- LISTED ENTRIES
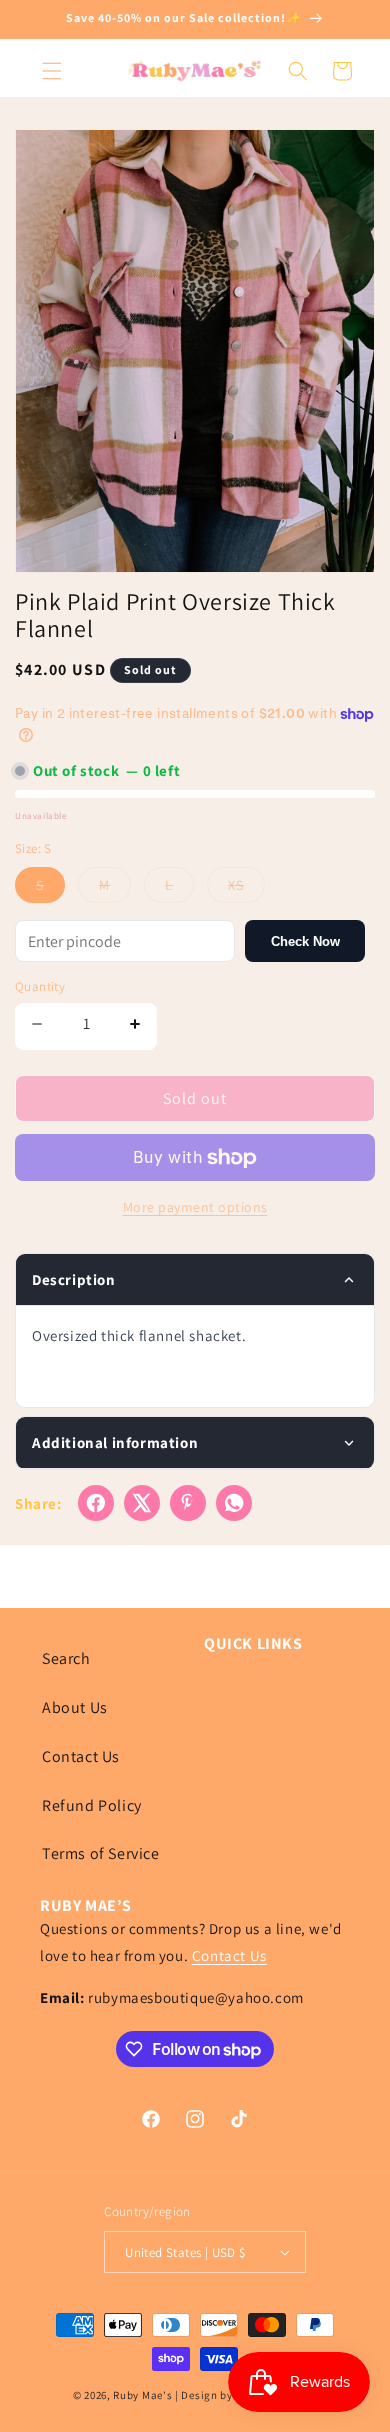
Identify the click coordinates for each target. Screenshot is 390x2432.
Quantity (40, 986)
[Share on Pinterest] (188, 1503)
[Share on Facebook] (96, 1503)
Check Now (305, 941)
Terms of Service (101, 1853)
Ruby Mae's (142, 2395)
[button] (52, 71)
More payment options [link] (195, 1207)
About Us (75, 1707)
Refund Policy (92, 1805)
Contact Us (81, 1756)
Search (66, 1658)
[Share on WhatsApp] (234, 1503)
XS (246, 889)
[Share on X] (142, 1503)
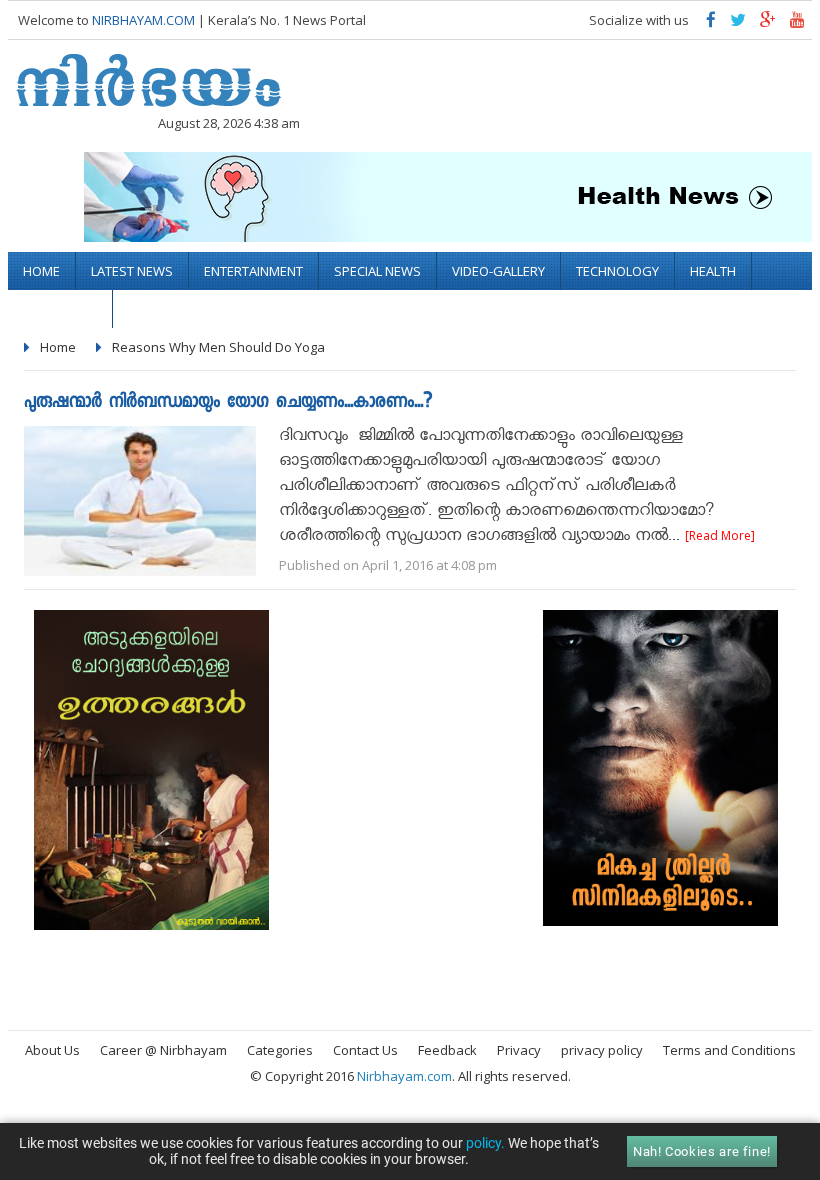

- ASSIGNED TASK
The entries are to be restated word for word, and no picture should appear in the copy.

- THE COMPLETED TASK
Identify the click coordinates for each target. Screenshot is 390x2432.
Quantity (40, 986)
[Share on Pinterest] (188, 1503)
[Share on Facebook] (96, 1503)
Check Now (305, 941)
Terms of Service (101, 1853)
Ruby Mae's (142, 2395)
[button] (52, 71)
More payment options [link] (195, 1207)
About Us (75, 1707)
Refund Policy (92, 1805)
Contact Us (81, 1756)
Search (66, 1658)
[Share on WhatsApp] (234, 1503)
XS (246, 889)
[Share on X] (142, 1503)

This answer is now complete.